• Exercise 1
Reproduce the passage in the Doom and Dusk text starting with "And I'm embarrassed" and going on through "3d accelerator card.".
• Exercise 2
Carry on the Doom and Dusk text from where it stops.

• Extract to read

________________________________________

Now that FTP server was as robust as they came and when Doom was released it crashed because of the heavy volume of traffic. You see Doom was something different.

It doesn't look like much today but 25 years ago Doom was a revelation.

And I'm embarrassed to say that I only finished that game in 2015. You'd think that 37 year old me would have been a lot better at the game then 59 year old me but that's not how it went down. And yeah, this is going somewhere.

I was bad at first person shooters but I loved playing them. And while I was casting about yesterday feeling sorry for myself, I stumbled across a game in early access called Dusk. Dusk is a love letter to 90s games like Doom and Quake:

The game defaults to 1024x768 resolution and while you can change it I recommend keeping it there. Here's a minute of me playing it:

The first thing you'll notice is that I still suck. The second is they've got the whole 90s aesthetic down cold. And the third thing is that Dusk is emulating Quake on a machine without a 3d accelerator card.

A 10 year old who played Quake back in 1996 would be turning 32 this year. Those folks are the target audience for Dusk. You start getting nostalgic in your 30s. At 61 that seems ridiculous but I remember starting to feel old in my 30s.

________________________________________

• Given material
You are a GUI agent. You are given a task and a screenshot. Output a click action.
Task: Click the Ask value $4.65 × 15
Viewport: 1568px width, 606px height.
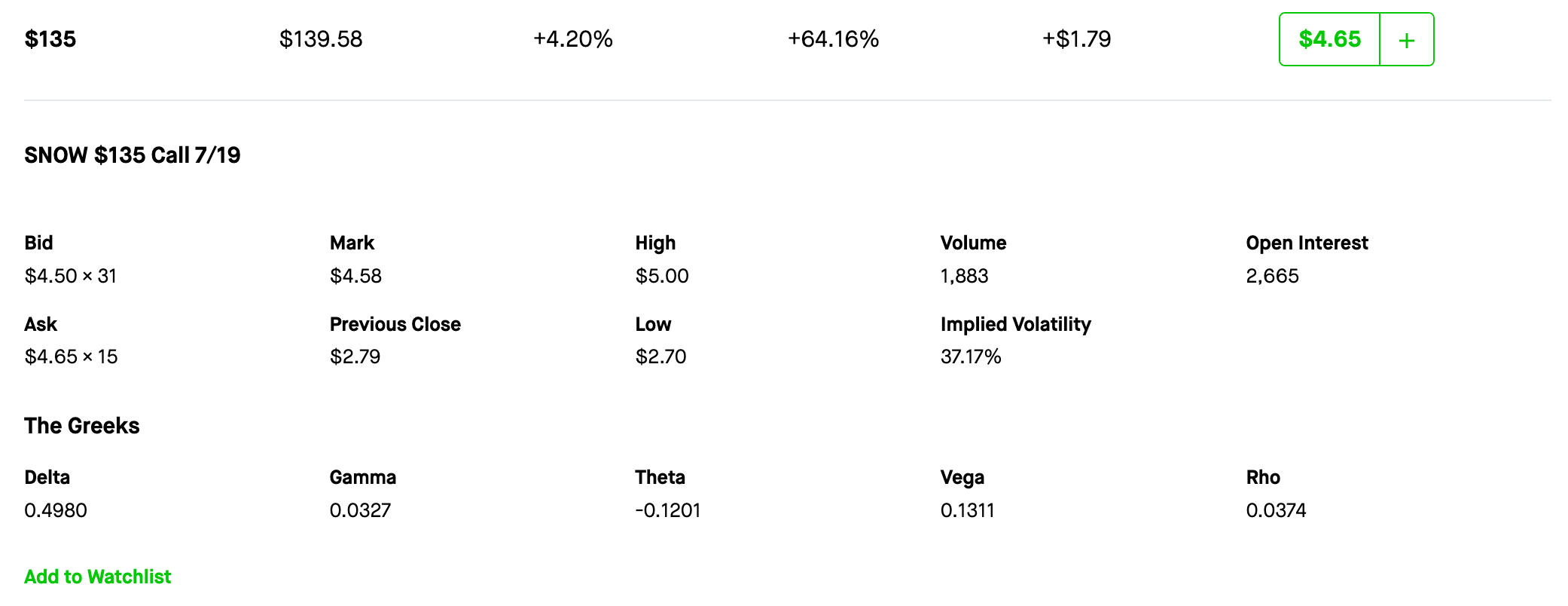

________________________________________

• Output 1
And I'm embarrassed to say that I only finished that game in 2015. You'd think that 37 year old me would have been a lot better at the game then 59 year old me but that's not how it went down. And yeah, this is going somewhere.

I was bad at first person shooters but I loved playing them. And while I was casting about yesterday feeling sorry for myself, I stumbled across a game in early access called Dusk. Dusk is a love letter to 90s games like Doom and Quake:

The game defaults to 1024x768 resolution and while you can change it I recommend keeping it there. Here's a minute of me playing it:

The first thing you'll notice is that I still suck. The second is they've got the whole 90s aesthetic down cold. And the third thing is that Dusk is emulating Quake on a machine without a 3d accelerator card.

• Output 2
But before I go off on a tangent, the game is in early access and costs $20. You'll get the first two episodes and you'll get the third episode in a couple of months when the full game is released. Or you can wait, the full game will cost the same. And avoid it if you've no love for 90s shooters.

January 14, 2018

Pillars of Eternity 2: Deadfire

Now I've just kvetched about Divinity Original Sin 2 below and not having a game to play at the moment. But relatively shortly Pillars of Eternity 2: Deadfire comes out and I'm excited for it.

Pillars of Eternity was released in 2015 but I didn't play it until 2016. I don't remember too much about that play through because I was in pain from my back injury, but I played it a second time in 2017 and really started enjoying the world Obsidian created. Both play throughs had something in common though, my NPC companion Durance ends up killing himself.

The NPC companions you can recruit have their own quest lines. Some I completed and some I didn't. Durance is a priest of Magran and the goddess no longer speaks to him causing Durance a great deal of angst. But he's also a complete and total asshole and after awhile I just stopped talking to the guy. And so in 2016 after the game ends you learn that Durance kills himself by setting himself on fire.


In 2016 I had an excuse, I was hurting. But I had no excuse in 2017 other then after a certain amount of time he just started annoying the shit out of me and I stopped talking to him. And yet if you keep talking to him you can eventually convince him that he's not o blame for Margran's silence and he gets to live.

But he really is, or was, a douche.

Meanwhile I've got saved games from 2016 and 2017 on my hard. I just deleted the games from 2016 because I like the way things turned out in 2017 a lot better. In theory Pillars of Eternity 2: Deadfire find those games and use them for the state of the world.

January 14, 2018

Divinity Original Sin 2

You know, I really feel kind of guilty for not liking this game, it does so many things right. But in the end I really, really dislike it.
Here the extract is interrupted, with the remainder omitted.